Like me, Prime Minister Anwar Ibrahim recently reorganised his Cabinet.
The difference is simple: I don’t replace furniture that’s working perfectly with pieces I haven’t tested yet.
Just days earlier, Anwar had publicly given his Cabinet an A+ grade, praising ministers for a job well done. No weak links. No underperformers. Excellence, by his own account.
And yet, the reshuffle came anyway.
Ministers deemed to be performing well were moved aside or repositioned, replaced by individuals who have yet to prove themselves in those roles. One would normally assume that an A+ team is left alone to continue delivering - that reorganisation follows underperformance, not public celebration.
Apparently, those assumptions do not apply here.
For the rakyat watching, the contradiction is not subtle. It is structural.
A reshuffle is never merely administrative. It is a signal. In politics, pieces move because something must change - priorities, pressure points, alliances, or confidence. When praise is delivered first and corrective action follows immediately, the public is forced to decide which message reflects reality.
Both cannot be equally true.
No minister was publicly faulted. No policy failure was cited. Instead, the reshuffle was framed as refinement - forward-looking, strategic, necessary for “cohesion”. But refinement presumes an identified weakness. Cohesion implies something was missing.
If that was already known, why declare excellence days earlier?
Yes, governance requires strategy. Coalitions must be balanced. Optics managed. The rakyat understands this - far more than politicians often credit. What is harder to accept is being applauded one day, then treated as though we will not notice the stage quietly being reset the next.
Strategy is not the issue. Transparency is.
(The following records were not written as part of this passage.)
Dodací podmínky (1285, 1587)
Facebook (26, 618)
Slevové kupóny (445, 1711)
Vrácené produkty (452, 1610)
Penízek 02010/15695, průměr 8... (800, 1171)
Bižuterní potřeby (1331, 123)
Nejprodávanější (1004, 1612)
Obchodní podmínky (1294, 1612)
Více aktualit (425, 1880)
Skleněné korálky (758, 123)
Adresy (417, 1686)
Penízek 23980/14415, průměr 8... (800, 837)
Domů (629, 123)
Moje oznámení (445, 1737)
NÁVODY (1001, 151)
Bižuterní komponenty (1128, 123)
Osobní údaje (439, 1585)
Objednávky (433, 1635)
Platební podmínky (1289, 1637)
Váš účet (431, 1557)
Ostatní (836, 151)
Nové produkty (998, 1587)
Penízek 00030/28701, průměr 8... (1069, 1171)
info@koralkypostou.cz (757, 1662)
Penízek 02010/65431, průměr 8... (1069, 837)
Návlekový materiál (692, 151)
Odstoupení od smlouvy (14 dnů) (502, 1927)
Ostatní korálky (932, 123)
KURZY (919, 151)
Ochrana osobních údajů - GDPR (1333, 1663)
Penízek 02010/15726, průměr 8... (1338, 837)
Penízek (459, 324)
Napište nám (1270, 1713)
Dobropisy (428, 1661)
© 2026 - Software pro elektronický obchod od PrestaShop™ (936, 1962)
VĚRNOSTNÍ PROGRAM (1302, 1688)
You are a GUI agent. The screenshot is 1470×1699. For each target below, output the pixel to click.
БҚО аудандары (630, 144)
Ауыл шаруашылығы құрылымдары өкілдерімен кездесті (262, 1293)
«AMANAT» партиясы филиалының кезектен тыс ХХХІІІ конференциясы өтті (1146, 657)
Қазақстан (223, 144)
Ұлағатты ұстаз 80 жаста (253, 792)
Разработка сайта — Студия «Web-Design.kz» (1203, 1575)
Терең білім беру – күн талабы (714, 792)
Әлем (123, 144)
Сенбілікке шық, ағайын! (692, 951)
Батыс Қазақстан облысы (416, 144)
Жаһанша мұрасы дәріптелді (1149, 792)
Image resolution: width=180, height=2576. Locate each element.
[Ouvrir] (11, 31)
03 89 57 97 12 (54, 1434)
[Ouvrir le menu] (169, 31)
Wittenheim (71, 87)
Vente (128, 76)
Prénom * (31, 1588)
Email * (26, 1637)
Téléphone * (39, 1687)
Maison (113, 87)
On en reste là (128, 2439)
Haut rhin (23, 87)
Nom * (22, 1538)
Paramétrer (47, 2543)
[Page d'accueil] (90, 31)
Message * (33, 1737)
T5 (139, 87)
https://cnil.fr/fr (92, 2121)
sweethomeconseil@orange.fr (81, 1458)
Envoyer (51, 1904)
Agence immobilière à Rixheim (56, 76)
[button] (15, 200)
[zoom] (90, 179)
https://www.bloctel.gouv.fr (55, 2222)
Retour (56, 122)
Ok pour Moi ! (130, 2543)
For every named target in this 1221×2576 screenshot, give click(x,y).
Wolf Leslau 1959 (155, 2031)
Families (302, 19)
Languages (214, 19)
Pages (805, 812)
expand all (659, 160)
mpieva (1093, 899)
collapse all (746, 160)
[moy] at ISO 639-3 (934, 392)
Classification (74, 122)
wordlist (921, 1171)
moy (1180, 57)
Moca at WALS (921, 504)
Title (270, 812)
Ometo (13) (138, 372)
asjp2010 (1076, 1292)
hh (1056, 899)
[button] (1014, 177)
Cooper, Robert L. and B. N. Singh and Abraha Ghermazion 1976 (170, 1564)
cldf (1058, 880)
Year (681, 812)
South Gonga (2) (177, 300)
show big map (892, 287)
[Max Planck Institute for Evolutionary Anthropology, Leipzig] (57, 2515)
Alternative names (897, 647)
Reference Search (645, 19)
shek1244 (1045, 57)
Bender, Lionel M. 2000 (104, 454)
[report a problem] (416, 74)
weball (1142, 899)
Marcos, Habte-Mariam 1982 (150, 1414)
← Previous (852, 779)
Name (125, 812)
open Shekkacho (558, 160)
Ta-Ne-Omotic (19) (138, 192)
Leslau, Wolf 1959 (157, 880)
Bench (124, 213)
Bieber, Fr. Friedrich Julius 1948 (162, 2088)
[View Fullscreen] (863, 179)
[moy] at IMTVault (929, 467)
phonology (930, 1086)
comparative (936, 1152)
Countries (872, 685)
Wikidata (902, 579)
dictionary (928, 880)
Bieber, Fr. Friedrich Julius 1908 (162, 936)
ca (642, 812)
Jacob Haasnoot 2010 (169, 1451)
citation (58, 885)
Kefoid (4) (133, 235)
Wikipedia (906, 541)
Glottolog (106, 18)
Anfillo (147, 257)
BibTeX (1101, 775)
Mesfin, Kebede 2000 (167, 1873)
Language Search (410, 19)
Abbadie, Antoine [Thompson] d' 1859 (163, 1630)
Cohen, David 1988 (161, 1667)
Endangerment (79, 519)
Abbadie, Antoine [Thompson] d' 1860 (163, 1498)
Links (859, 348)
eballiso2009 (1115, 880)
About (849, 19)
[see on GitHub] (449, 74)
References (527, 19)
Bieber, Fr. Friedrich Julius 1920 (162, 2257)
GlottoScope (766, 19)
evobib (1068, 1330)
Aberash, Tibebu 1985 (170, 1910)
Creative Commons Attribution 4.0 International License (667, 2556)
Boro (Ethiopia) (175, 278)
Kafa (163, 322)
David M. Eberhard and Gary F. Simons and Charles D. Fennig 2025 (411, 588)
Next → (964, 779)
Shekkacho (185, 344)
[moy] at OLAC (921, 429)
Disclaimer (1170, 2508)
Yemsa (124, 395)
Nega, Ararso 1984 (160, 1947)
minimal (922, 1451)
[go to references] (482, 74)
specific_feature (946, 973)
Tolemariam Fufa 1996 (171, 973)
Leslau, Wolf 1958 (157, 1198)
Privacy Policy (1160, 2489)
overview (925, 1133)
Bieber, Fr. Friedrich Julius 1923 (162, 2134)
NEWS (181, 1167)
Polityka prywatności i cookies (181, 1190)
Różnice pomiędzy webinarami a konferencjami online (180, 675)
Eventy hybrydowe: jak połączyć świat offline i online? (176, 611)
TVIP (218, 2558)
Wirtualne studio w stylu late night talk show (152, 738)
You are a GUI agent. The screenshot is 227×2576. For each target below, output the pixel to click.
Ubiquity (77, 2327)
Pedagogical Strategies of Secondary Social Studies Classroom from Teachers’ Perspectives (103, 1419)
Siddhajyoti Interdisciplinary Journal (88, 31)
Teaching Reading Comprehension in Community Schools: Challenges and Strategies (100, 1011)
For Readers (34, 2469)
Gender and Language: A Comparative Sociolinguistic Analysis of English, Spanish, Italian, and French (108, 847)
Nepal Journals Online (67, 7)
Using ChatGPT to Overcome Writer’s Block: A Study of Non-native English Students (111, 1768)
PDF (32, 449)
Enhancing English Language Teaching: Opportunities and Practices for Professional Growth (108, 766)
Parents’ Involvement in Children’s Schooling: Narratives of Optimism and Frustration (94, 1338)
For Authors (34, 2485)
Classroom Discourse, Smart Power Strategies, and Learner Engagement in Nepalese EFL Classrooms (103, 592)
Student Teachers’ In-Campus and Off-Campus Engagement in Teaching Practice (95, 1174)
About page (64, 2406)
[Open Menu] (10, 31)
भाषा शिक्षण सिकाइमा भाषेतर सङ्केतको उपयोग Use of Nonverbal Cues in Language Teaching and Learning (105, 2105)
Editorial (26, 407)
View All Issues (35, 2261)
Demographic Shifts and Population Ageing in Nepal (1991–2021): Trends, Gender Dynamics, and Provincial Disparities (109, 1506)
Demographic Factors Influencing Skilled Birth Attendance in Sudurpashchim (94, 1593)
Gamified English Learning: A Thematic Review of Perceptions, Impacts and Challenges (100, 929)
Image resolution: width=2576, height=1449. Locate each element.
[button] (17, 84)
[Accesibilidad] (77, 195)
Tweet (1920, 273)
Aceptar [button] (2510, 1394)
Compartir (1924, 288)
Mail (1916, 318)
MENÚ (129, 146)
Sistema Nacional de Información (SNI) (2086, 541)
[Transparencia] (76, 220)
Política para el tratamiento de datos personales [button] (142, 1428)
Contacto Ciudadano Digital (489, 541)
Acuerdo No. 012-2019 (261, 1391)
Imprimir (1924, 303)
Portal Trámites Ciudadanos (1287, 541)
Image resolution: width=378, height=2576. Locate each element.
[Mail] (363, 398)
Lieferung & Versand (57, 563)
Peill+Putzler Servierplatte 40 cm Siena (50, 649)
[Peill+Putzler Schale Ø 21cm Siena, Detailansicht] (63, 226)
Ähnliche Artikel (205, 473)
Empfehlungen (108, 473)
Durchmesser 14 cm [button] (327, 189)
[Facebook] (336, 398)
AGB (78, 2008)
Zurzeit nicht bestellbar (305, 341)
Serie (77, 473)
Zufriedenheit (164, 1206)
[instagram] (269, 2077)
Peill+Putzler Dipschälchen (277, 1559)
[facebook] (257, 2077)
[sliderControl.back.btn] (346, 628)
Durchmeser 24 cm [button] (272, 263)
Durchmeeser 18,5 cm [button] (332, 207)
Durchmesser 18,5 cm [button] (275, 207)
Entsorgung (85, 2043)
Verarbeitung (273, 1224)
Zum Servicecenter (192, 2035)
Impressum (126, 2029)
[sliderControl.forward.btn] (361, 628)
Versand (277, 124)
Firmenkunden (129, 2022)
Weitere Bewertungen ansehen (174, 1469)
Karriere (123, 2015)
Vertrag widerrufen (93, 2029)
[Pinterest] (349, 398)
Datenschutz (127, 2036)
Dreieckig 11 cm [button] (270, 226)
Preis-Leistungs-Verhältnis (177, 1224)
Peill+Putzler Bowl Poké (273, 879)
If the Cabinet required change, say so. If the praise was aspirational, acknowledge it. If political realities demanded compromise, be honest about that too.
Because when a government tells us everything is excellent - then behaves as if it is not - it makes the rakyat question not competence, but honesty.
In the long run, honesty matters far more than an A+ grade.
Reorganisation should make things work better. Not make us wonder whether we were told the truth in the first place.